Extracted records
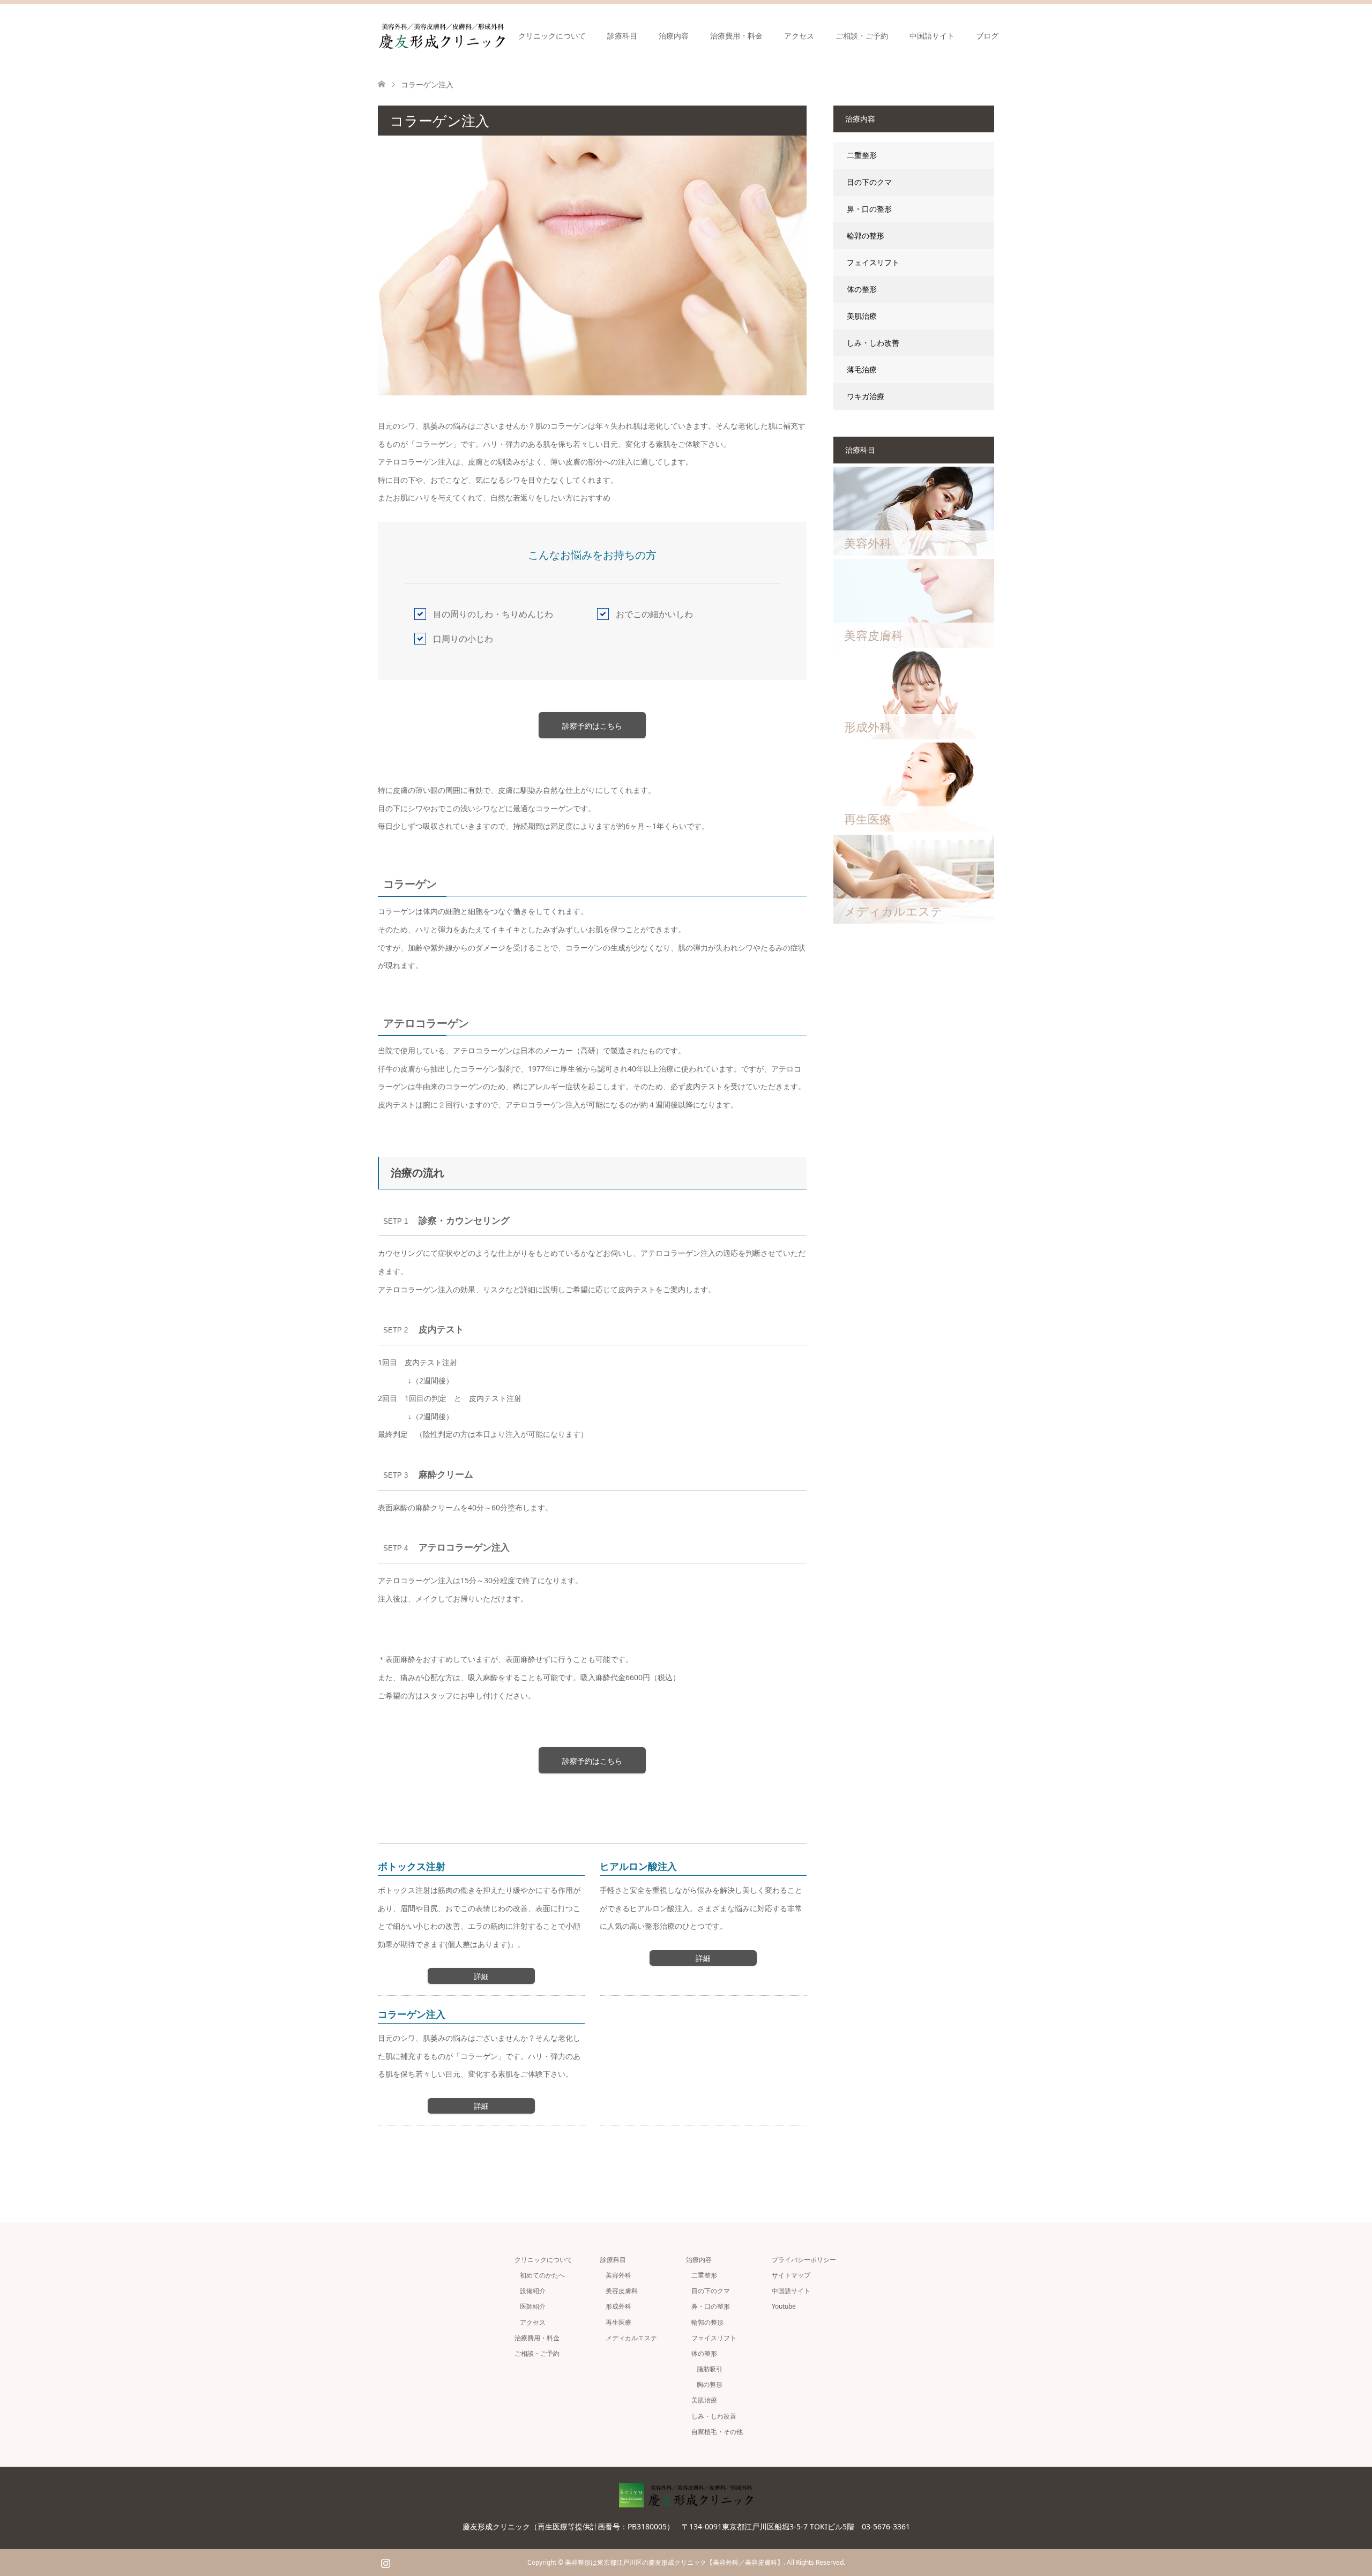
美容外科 (618, 2275)
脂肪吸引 (709, 2368)
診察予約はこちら (592, 726)
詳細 (481, 1976)
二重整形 (862, 155)
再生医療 (618, 2322)
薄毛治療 (862, 369)
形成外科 (618, 2306)
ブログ (987, 36)
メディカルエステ (631, 2337)
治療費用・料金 (736, 36)
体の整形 (862, 289)
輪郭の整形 (865, 235)
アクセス (799, 36)
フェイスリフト (873, 262)
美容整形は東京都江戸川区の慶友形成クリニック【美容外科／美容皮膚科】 (674, 2562)
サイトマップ (791, 2275)
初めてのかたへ (542, 2275)
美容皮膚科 (622, 2290)
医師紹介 (533, 2306)
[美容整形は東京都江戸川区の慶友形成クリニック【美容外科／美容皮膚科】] (505, 35)
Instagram (385, 2562)
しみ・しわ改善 (873, 343)
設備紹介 (533, 2290)
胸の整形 (709, 2384)
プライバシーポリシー (804, 2259)
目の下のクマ (869, 182)
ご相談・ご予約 (862, 36)
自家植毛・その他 (717, 2431)
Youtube (784, 2306)
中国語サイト (932, 36)
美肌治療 (862, 316)
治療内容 (674, 36)
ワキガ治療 (865, 396)
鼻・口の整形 (869, 209)
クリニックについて (552, 36)
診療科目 (622, 36)
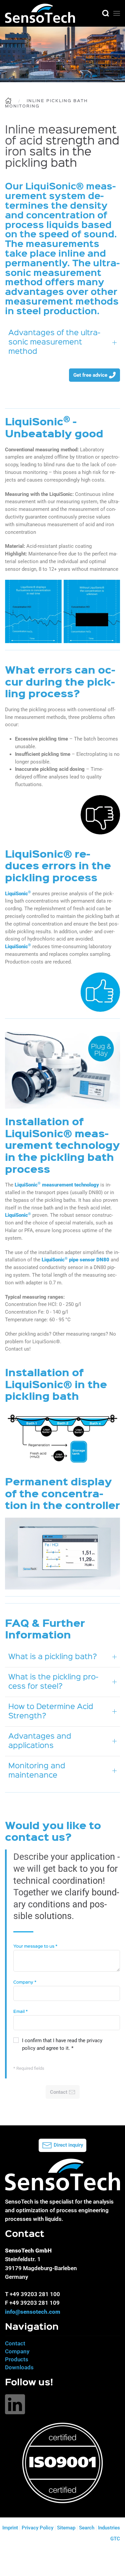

**Task directions**
With the pictures removed, copy the data above word for word.

**Result for this exercise**
美容外科 (618, 2275)
脂肪吸引 (709, 2368)
診察予約はこちら (592, 726)
詳細 (481, 1976)
二重整形 (862, 155)
再生医療 (618, 2322)
薄毛治療 (862, 369)
形成外科 (618, 2306)
ブログ (987, 36)
メディカルエステ (631, 2337)
治療費用・料金 (736, 36)
体の整形 (862, 289)
輪郭の整形 (865, 235)
アクセス (799, 36)
フェイスリフト (873, 262)
美容整形は東京都江戸川区の慶友形成クリニック【美容外科／美容皮膚科】 (674, 2562)
サイトマップ (791, 2275)
初めてのかたへ (542, 2275)
美容皮膚科 (622, 2290)
医師紹介 (533, 2306)
[美容整形は東京都江戸川区の慶友形成クリニック【美容外科／美容皮膚科】] (505, 35)
Instagram (385, 2562)
しみ・しわ改善 (873, 343)
設備紹介 (533, 2290)
胸の整形 (709, 2384)
プライバシーポリシー (804, 2259)
目の下のクマ (869, 182)
ご相談・ご予約 (862, 36)
自家植毛・その他 (717, 2431)
Youtube (784, 2306)
中国語サイト (932, 36)
美肌治療 (862, 316)
治療内容 (674, 36)
ワキガ治療 (865, 396)
鼻・口の整形 (869, 209)
クリニックについて (552, 36)
診療科目 (622, 36)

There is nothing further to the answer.